### [ASSIGNMENT]
In the records that come next, find every line with "cell". Return those lines.

-------- DATA EXTRACT

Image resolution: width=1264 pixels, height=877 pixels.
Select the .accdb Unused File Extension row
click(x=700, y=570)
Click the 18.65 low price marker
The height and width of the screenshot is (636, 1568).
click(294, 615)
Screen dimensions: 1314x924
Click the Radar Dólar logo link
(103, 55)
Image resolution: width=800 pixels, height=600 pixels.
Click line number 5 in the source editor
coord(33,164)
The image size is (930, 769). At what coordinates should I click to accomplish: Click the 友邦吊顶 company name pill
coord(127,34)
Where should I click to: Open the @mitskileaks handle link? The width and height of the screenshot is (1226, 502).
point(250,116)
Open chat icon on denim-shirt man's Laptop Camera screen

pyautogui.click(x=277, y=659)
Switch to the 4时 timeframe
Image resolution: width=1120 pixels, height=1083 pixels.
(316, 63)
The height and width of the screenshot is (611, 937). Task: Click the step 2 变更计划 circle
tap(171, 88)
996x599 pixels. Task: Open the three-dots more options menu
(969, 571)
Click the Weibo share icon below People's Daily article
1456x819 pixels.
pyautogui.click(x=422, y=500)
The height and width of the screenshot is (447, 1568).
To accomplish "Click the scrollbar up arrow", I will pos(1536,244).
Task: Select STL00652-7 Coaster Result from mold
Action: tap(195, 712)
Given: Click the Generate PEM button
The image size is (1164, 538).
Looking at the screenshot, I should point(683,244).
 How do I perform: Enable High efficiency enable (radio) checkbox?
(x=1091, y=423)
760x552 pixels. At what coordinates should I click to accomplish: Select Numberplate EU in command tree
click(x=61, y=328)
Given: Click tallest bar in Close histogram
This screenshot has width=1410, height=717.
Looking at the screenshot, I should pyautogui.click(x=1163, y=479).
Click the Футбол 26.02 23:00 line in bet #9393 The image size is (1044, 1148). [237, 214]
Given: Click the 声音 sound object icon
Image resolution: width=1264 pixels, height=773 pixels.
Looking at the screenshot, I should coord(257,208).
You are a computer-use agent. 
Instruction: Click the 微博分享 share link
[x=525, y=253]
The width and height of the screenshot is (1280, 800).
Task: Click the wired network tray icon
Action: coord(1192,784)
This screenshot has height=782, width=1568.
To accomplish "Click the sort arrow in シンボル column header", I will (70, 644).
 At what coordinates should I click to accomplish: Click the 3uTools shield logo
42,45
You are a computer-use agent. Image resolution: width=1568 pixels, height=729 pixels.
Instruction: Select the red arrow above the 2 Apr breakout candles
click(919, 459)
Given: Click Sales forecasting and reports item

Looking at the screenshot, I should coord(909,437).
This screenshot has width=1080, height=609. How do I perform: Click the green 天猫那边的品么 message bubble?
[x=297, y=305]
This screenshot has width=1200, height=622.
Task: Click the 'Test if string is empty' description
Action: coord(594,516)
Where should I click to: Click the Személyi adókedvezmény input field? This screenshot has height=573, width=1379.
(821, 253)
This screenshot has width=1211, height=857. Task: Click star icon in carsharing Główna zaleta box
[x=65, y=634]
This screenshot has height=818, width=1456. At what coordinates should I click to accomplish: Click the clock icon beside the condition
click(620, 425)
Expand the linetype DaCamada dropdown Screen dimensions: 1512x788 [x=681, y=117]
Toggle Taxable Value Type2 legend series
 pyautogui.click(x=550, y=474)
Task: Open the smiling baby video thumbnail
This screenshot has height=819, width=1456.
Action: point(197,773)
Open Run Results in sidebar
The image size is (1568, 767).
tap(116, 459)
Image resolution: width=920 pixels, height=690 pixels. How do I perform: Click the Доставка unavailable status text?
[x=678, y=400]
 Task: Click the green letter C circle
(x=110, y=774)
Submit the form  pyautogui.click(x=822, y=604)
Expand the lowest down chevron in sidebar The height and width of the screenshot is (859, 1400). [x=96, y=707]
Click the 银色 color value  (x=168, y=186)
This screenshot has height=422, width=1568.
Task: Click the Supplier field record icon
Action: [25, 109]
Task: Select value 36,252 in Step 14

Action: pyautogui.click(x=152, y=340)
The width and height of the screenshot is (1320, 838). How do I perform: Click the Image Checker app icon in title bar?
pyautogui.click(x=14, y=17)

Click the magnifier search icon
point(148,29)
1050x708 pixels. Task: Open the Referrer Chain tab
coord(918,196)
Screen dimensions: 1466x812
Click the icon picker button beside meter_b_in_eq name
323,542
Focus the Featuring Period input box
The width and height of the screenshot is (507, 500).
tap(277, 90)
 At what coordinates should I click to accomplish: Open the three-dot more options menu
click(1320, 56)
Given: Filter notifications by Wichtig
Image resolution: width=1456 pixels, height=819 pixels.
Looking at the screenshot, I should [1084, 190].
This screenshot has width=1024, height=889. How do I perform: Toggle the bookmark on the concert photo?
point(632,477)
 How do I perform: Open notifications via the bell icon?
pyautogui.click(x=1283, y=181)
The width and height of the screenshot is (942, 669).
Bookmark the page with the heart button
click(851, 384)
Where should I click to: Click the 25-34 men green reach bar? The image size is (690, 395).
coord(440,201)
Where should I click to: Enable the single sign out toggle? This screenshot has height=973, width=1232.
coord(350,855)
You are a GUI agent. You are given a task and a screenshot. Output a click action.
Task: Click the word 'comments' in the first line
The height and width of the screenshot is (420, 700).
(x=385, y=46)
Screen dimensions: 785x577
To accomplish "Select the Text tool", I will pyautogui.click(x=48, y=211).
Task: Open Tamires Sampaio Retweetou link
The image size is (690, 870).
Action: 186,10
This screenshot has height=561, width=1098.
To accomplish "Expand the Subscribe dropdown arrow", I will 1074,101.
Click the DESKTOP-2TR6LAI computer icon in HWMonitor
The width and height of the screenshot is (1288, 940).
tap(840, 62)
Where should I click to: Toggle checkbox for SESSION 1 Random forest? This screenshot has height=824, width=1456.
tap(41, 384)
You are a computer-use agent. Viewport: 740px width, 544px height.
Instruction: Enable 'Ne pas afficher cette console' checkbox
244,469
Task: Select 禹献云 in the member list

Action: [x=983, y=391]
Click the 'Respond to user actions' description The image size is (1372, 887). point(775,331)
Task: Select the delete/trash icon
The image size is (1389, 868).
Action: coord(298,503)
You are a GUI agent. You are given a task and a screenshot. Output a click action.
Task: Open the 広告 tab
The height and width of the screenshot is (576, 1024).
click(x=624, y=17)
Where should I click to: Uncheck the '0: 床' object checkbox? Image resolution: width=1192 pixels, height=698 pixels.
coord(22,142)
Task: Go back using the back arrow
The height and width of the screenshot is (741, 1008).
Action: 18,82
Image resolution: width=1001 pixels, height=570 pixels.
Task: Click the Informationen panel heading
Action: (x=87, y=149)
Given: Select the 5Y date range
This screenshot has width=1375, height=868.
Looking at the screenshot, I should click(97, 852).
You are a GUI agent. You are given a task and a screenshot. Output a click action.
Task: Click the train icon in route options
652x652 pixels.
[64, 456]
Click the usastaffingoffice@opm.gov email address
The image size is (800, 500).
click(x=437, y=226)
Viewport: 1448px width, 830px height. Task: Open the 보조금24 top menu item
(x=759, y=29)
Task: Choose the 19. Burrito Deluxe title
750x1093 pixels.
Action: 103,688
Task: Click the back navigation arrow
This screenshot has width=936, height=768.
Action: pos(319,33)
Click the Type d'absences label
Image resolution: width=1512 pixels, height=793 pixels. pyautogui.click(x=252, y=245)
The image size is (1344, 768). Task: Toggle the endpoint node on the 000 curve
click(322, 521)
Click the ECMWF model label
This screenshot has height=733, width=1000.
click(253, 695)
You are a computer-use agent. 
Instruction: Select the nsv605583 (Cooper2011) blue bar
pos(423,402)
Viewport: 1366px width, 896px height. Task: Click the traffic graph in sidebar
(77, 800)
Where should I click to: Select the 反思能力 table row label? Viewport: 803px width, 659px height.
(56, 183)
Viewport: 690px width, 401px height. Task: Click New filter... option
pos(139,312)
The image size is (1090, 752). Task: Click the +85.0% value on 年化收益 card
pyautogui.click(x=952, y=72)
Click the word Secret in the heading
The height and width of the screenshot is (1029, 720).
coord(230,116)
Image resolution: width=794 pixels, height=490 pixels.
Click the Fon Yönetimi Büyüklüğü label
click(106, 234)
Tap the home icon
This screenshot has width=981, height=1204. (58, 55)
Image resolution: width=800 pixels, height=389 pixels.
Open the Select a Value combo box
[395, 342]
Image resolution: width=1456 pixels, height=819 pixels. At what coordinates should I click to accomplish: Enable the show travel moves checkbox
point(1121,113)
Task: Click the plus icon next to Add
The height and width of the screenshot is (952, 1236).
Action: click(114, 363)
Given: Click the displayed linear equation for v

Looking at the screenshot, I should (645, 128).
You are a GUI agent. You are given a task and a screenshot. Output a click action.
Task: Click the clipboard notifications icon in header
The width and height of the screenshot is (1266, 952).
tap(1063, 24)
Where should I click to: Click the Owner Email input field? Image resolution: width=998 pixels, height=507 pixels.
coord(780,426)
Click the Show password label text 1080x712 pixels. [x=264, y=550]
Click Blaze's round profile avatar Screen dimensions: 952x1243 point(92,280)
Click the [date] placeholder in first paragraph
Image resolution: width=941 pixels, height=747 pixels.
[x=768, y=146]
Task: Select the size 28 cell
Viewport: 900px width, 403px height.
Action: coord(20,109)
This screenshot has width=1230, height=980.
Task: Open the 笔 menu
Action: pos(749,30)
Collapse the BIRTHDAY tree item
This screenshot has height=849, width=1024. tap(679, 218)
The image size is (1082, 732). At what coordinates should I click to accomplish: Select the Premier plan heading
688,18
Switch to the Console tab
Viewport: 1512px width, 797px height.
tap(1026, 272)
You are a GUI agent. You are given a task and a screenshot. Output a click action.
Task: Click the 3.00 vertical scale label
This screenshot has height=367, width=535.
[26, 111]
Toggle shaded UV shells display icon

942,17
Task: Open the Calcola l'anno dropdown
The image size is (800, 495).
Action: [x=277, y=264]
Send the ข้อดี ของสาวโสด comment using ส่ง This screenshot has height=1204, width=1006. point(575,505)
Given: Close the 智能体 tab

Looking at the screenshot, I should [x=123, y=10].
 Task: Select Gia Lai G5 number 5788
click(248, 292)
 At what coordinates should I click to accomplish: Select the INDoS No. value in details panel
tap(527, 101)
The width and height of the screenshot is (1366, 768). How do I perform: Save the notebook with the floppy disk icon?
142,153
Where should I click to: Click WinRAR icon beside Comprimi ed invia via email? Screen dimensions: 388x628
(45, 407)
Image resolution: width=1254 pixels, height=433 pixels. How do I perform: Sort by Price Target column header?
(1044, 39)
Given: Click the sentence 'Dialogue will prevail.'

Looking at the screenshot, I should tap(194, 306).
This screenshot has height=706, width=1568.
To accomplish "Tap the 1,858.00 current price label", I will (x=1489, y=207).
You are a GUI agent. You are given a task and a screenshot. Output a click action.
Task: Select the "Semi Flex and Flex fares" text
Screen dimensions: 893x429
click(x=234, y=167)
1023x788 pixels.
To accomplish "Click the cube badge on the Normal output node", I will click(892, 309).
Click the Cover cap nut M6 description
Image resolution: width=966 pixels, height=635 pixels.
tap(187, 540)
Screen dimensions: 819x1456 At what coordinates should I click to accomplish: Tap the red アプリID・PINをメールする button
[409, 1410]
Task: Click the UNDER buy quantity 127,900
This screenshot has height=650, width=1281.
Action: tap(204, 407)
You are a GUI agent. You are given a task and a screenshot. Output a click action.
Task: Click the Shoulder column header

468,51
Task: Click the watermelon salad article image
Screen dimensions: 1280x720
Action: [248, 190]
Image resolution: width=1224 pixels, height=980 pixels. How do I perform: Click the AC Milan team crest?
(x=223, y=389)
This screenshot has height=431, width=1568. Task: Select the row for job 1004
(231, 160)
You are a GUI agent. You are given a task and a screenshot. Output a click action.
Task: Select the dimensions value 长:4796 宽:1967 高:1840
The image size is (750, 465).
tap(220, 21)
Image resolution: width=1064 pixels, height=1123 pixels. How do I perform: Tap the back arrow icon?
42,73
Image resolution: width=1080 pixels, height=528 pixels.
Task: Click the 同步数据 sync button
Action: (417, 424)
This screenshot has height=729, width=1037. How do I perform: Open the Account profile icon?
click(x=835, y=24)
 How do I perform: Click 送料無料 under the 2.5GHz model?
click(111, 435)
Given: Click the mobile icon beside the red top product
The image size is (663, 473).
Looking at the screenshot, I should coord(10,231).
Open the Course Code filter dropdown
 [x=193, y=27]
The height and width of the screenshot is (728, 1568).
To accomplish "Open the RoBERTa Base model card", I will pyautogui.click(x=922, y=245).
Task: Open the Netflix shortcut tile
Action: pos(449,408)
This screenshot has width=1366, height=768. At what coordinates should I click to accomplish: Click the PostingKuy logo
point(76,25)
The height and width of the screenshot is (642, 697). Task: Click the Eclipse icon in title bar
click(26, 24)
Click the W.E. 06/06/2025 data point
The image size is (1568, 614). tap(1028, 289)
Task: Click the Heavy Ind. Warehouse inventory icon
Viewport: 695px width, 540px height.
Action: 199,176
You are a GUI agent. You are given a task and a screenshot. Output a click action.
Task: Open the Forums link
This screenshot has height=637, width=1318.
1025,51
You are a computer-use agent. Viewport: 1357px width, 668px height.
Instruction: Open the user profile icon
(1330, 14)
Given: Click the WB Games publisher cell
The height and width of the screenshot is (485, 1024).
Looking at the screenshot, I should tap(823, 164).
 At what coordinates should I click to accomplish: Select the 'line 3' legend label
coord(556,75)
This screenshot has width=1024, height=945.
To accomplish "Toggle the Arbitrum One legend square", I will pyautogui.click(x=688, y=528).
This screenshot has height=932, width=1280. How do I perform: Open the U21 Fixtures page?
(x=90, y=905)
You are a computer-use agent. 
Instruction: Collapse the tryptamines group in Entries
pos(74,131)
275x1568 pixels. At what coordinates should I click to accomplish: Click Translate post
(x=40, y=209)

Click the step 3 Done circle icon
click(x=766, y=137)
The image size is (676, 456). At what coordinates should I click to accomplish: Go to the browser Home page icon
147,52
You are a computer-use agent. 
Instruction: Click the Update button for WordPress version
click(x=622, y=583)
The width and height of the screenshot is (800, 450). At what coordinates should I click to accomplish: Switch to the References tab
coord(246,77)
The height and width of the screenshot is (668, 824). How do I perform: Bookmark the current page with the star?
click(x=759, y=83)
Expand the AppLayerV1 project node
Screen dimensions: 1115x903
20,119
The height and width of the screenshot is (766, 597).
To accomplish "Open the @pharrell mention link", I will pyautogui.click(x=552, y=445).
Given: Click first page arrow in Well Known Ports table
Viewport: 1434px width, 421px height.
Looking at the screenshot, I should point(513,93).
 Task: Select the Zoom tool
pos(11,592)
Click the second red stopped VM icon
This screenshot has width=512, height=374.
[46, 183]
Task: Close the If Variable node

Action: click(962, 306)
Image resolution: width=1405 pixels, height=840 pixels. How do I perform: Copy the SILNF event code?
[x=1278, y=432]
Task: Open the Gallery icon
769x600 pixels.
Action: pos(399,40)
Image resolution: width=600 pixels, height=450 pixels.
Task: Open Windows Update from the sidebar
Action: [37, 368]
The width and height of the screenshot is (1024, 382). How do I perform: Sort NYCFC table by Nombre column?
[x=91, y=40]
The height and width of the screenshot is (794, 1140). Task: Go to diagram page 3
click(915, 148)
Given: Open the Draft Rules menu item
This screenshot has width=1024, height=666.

----------------

### [FINISHED EXERCISE]
Task: Select the size 28 cell
Given: Click the WB Games publisher cell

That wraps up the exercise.